Modeling Traffic Accident Severity in Texas
Predicting traffic accident severity (2016–2023) using LightGBM, LDA, Random Forest and K-Means clustering.
Project overview. This project analyzes traffic accident severity in Texas (2016–2023) using a suite of machine-learning models. We compare interpretable linear baselines (Logistic Regression, LDA) against non-linear tree-based methods (Random Forest, LightGBM) and explore natural accident groupings using unsupervised K-Means clustering.
Introduction
Traffic accident severity is influenced by a complex web of interacting factors: weather conditions, time of day, road infrastructure and geographic location. Understanding these relationships is crucial for public safety and urban planning.
We predict accident severity on a scale of 1–4 (4 = most severe) using a Texas subset of the US Accidents dataset (over 580,000 records). The dataset has a heavy class imbalance dominated by “Severity 2” — a major modeling challenge.
Data preparation
We performed extensive cleaning to reduce noise and redundancy:
- Dimensionality reduction — drop sparse columns (e.g.
Weather_Timestamp) and low-variance features. - Feature engineering — extract
Start_Hour,Start_Month; standardize continuous variables.
The final dataset contained 116,568 samples after cleaning.
Methodology 1 — Linear baseline
We employed Logistic Regression and LDA, maximizing the probability of the correct class \(Y\) given features \(X\):
\[P(Y=k|X) = \frac{e^{\beta_k \cdot X}}{\sum_{j} e^{\beta_j \cdot X}}\]These models achieved a respectable ~77% accuracy, but their macro F1 was only 0.26 (Logistic) / 0.29 (LDA), revealing heavy bias toward the majority class.

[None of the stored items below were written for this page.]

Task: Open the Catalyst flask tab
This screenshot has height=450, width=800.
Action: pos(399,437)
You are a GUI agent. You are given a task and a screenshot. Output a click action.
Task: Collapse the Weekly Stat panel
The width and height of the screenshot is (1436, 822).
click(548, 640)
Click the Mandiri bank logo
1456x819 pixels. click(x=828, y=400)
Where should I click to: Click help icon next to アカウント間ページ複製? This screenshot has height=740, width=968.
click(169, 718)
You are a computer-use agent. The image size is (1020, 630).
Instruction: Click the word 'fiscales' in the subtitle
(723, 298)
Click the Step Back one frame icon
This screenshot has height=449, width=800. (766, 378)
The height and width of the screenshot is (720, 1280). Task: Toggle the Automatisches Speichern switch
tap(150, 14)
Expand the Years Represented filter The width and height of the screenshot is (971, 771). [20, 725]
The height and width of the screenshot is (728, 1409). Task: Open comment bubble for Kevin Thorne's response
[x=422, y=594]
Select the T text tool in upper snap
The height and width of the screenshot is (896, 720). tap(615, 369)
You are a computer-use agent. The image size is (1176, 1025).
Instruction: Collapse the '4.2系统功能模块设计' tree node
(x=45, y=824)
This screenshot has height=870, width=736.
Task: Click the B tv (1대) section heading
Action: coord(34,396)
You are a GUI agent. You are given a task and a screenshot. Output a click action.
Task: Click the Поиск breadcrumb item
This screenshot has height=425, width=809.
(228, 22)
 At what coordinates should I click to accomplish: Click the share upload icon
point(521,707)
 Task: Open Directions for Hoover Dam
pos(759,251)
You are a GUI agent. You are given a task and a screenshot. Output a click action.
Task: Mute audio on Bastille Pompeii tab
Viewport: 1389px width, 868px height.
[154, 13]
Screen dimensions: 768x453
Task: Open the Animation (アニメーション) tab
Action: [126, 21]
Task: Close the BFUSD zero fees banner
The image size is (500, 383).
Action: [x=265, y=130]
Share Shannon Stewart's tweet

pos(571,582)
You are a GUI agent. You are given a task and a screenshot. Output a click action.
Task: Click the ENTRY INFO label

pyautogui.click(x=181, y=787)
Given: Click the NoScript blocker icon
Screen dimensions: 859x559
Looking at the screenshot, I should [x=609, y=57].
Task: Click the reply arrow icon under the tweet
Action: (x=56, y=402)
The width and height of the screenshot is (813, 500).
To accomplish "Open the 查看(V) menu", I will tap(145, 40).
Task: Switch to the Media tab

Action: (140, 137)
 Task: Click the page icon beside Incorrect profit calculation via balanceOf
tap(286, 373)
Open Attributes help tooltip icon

Figure 1: LDA 1D projection showing heavy overlap between Severity 2 and 3 — accident severity is not linearly separable.

Figure 2: Feature importance for Logistic Regression. Start_Year and Temperature are strong positive predictors.
Methodology 2 — Capturing non-linearity
We compared Random Forest (bagging) with LightGBM (gradient boosting):
- Random Forest — 77% accuracy but predicted zero instances of Severity 1 and 4.
- LightGBM — top performer at 84.68% accuracy, with non-zero predictions for minority categories.
Feature importance shift
Where linear models focused on year and temperature, LightGBM identified geography as dominant.

Figure 3: LightGBM feature importance — Start_Lng and Start_Lat are the most significant predictors.

Figure 4: Random Forest prioritized temporal features (Start Year) over location.
Methodology 3 — Unsupervised clustering
To validate our supervised findings without label bias, we applied K-Means with PCA-reduced features and the elbow method (\(k=4\)). The clustering objective:
\[\min \sum_{i=1}^{k} \sum_{x \in C_i} \| x - \mu_i \|^2\]The four clusters separated naturally by weather regime: warm/dry, high-humidity/low-visibility (high-risk), and two mild groupings.

Figure 5: Elbow method used to select k = 4.

Figure 6: 4 clusters in PCA space — distinct separation of weather regimes.
Results summary
| Model | Accuracy | Weighted F1 | Macro F1 |
|---|---|---|---|
| Logistic Regression | 0.77 | 0.70 | 0.26 |
| LDA | 0.76 | 0.70 | 0.29 |
| Random Forest | 0.77 | 0.68 | 0.22 |
| LightGBM | 0.85 | 0.83 | 0.53 |
Key findings
- LightGBM superiority — outperforms all other models at 85% accuracy, capturing non-linear patterns linear and standard tree models miss.
- Location matters — the most accurate model finds spatial coordinates (lat/long) are the strongest predictors of severity.
- Weather-driven risk — unsupervised clustering confirms that high humidity + low visibility naturally form a “high-risk” profile, independent of severity labels.
- The imbalance problem — all models struggle with the rarest cases (Severity 4). Future work could explore SMOTE or specialized loss functions.